Diawali dengan suatu pertandingan basket, dimana sang bintang basket bernama Mason ‘Horse’ Raymoremerasa ada makhluk halus yang mengikuti jalannya pertandingan. Benar saja, saat selesai pertandingan yang meraih kemenangan, Mason diserang oleh makhluk halus tinggi berwarna kehitaman yang membakar habis tubuhnya di shower stadion.
Tiga bulan kemudian, adalah Chrys Willet (Dafne Keen), murid SMA yang baru selesai menjalani rehabilitasi tinggal bersama sepupunya Rel Taylor (Sky Yang) yang bersekolah di SMA yang sama dimana terdapat seorang pembully berbaju agama bernama Noah Haggerty (Percy Hynes White).
Dalam suatu peristiwa, Chrys tanpa sengaja bertengkar dengan kelompok murid ekonomi menengah yang membuat Chrys, Rel dan beberapa murid disetrap di kelas khusus. Secara tiba-tiba, di loker milik Chrys muncullah artefak berupa ‘Peluit Kematian dari Aztec‘ yang berbentuk tengkorak manusia dari tanah liat berwarna hitam namun bisa ditiup dan saat ditiup mengeluarkan suara melengking tinggi memekakkan telinga.
Ternyata jika peluit Aztec tersebut ditiup, artinya memanggil arwah dari dunia lain untuk datang dan mencabut nyawa orang yang berada didekat peluit tersebut.
Pada saat ada di kelas khusus tersebut tanpa sengaja sang guru yang bernama Mr.

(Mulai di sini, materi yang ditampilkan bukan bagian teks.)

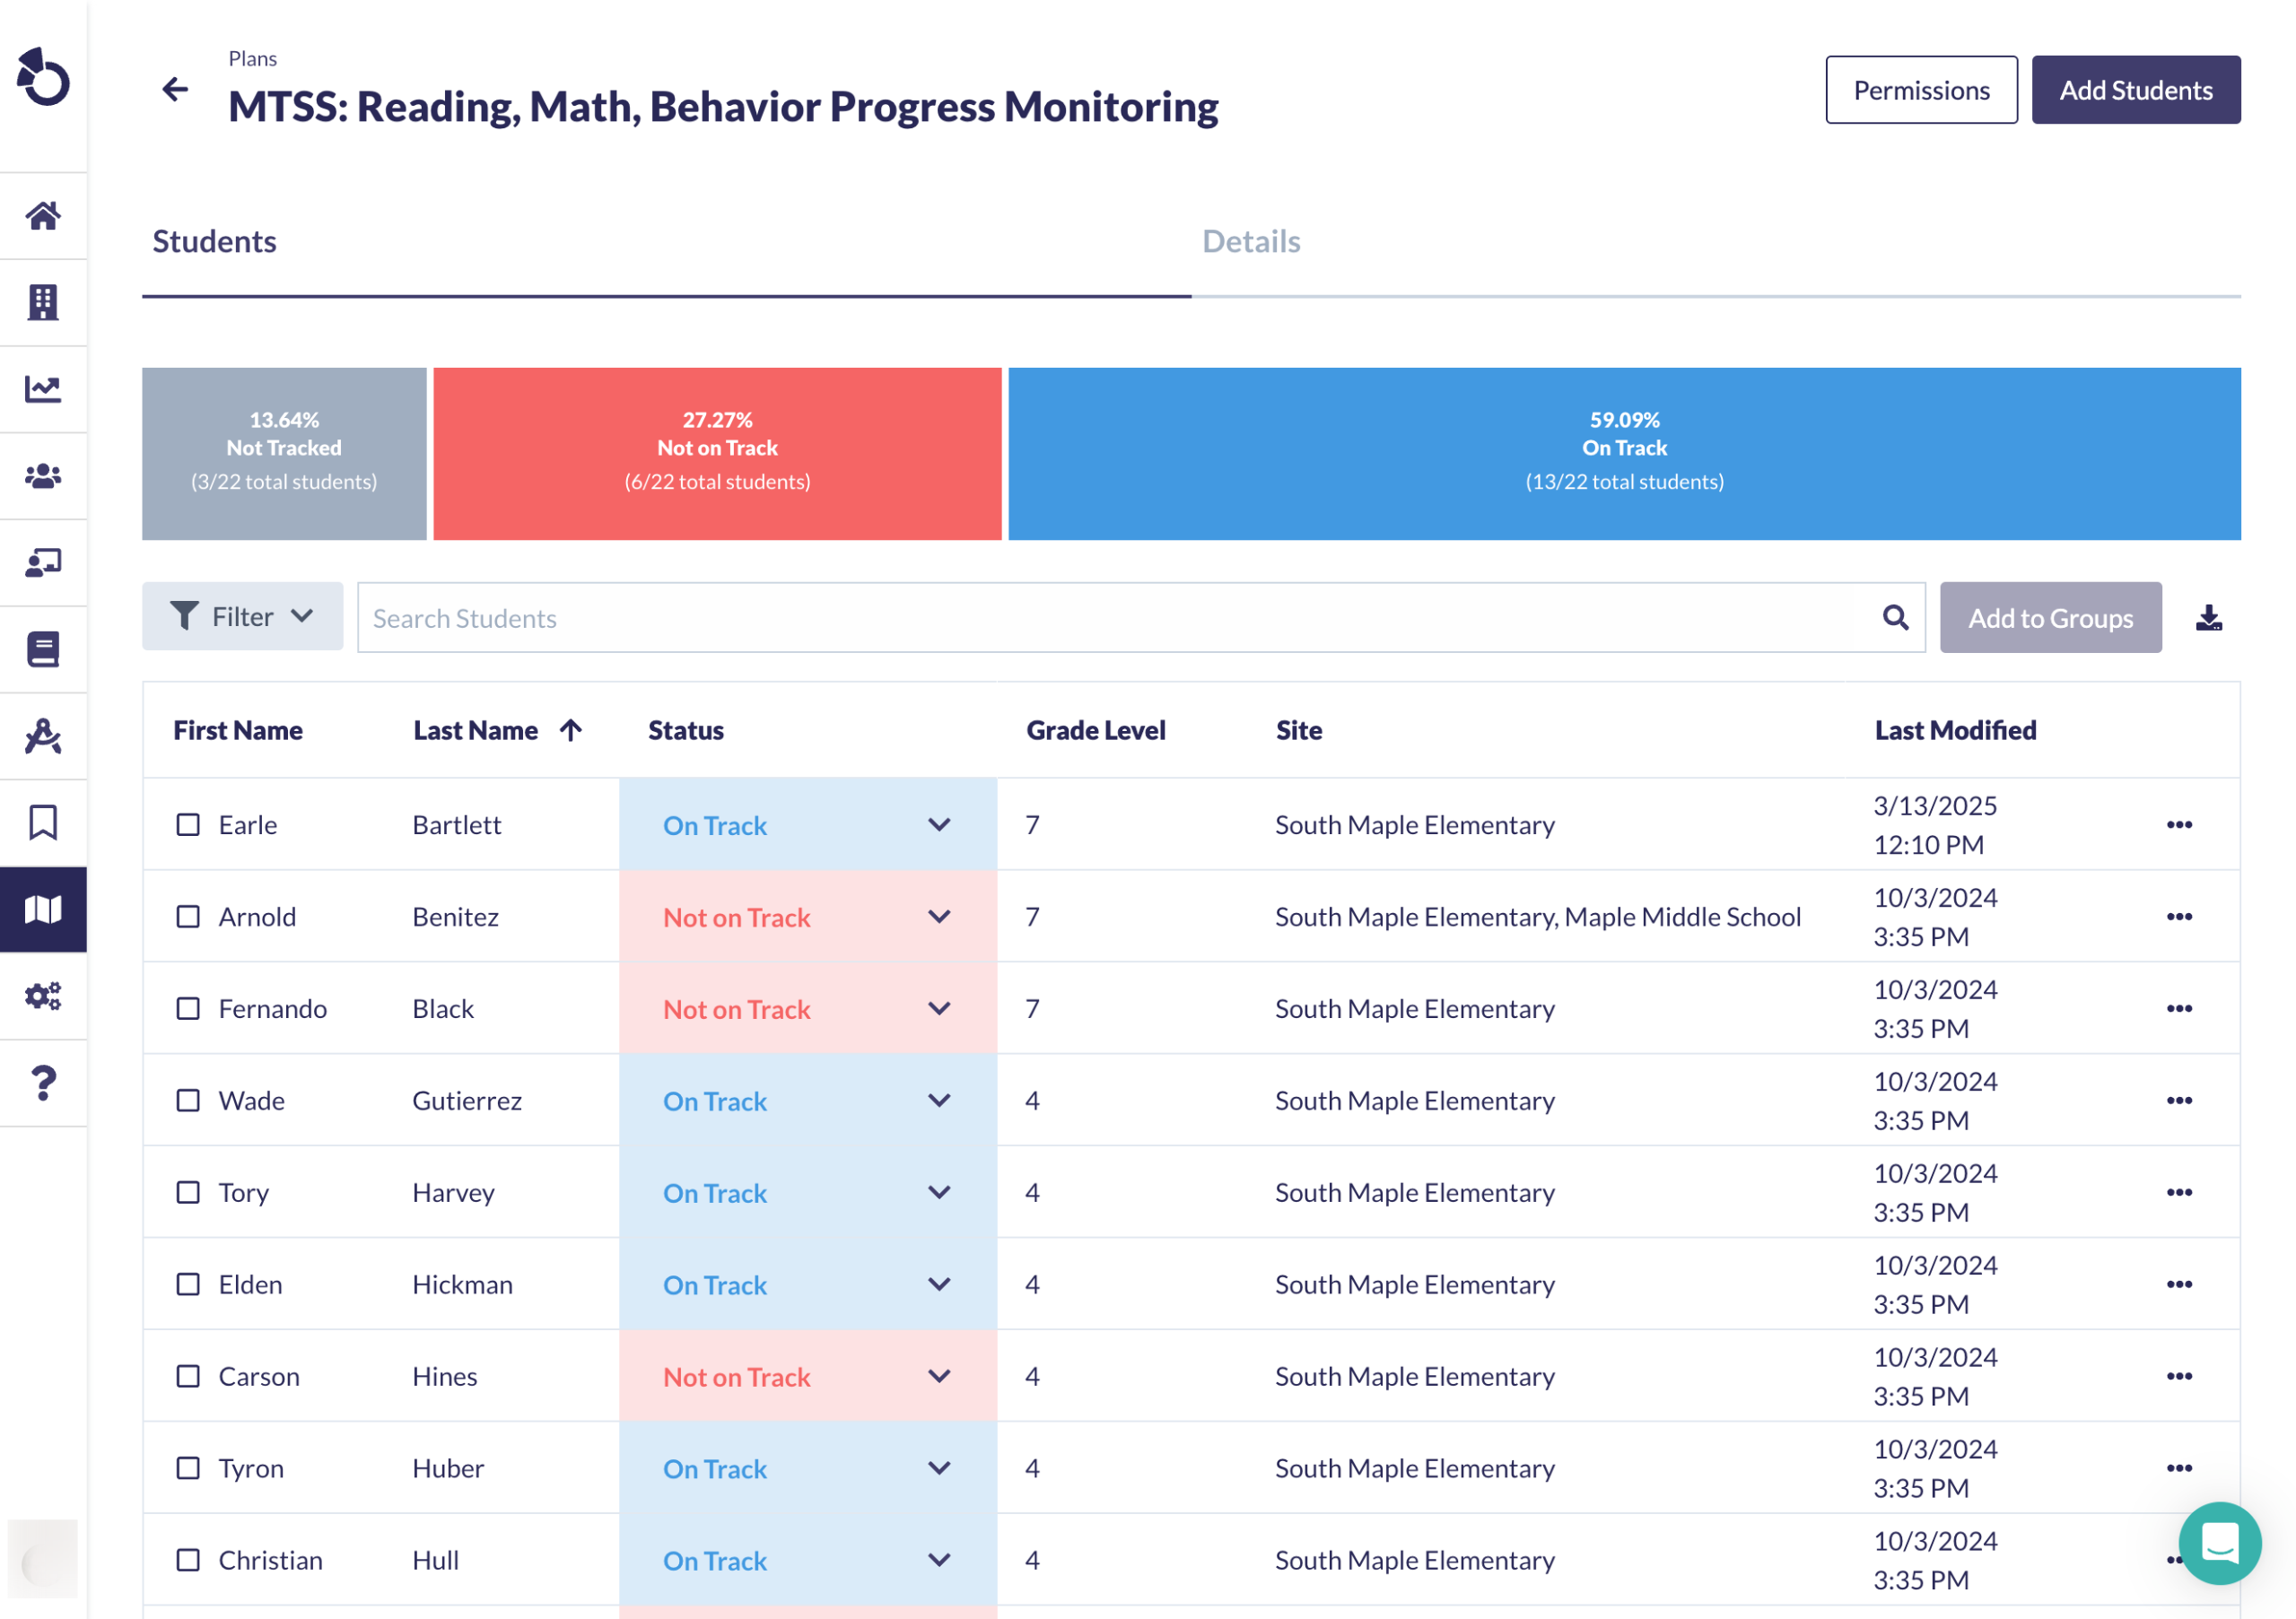Screen dimensions: 2296x1619
Task: Switch to the Details tab
Action: click(x=1250, y=241)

Craven (Nick Frost) meniup peluit tersebut di kelas sehingga memanggil arwah yang mengincar murid di kelas tersebut, dimulai dengan membunuh Mr. Craven secara keji.
Dari situlah dimulai peristiwa-peristiwa kematian yang ganjil membuat jiwa Chrys dan teman-temannya terancam kematian.
Kali ini kembali sutradara yang menjadi ‘biang kerok’ dari film yang sehatusnya punya potensi alur cerita yang bagus namun menjadi terlalu biasa. Sebagai catatan, Corin Hardy sebelumnya sukses menggarap The Nun (2018).
Sementara Whistle (2025) ini digarap dengan style ala ‘Final Destination’ namun dengan kalimat-kalimat yang nanggung sehingga nampak seperti sutradara debutan. Belum lagi jenis hantu yang muncul atas ‘permintaan hadir’ dari peluit tersebut tidak menunjukkan hantu yang berhubungan dengan Aztec, malah cenderung hantu modern yang ‘pasif’ sehingga agak menggelikan.
Hasilnya menimbulkan efek tidak maksimal juga bagi Dafne Keen yang sejak awal kemunculannya di Logan (2017) hingga Deadpool & Wolverine (2024) selalu tampil prima, dimana di film ini nampak tanggung dan tidak total. Percy Hynes White yang sebelumnya dikenal Hollywood lewat serial Wednesday (2022) masih berakting cukup baik walau tidak mendapat cukup porsi.
Film Whistle (2025) bukanlah karya terbaik Corin Hardy dan hingga Pebruari 2026 ini, film horor yang berbobot barulah 28 Years Later: The Bone Temple (2026). Semoga minggu/bulan berikutnya bisa hadir cinema horor yang lebih baik lagi.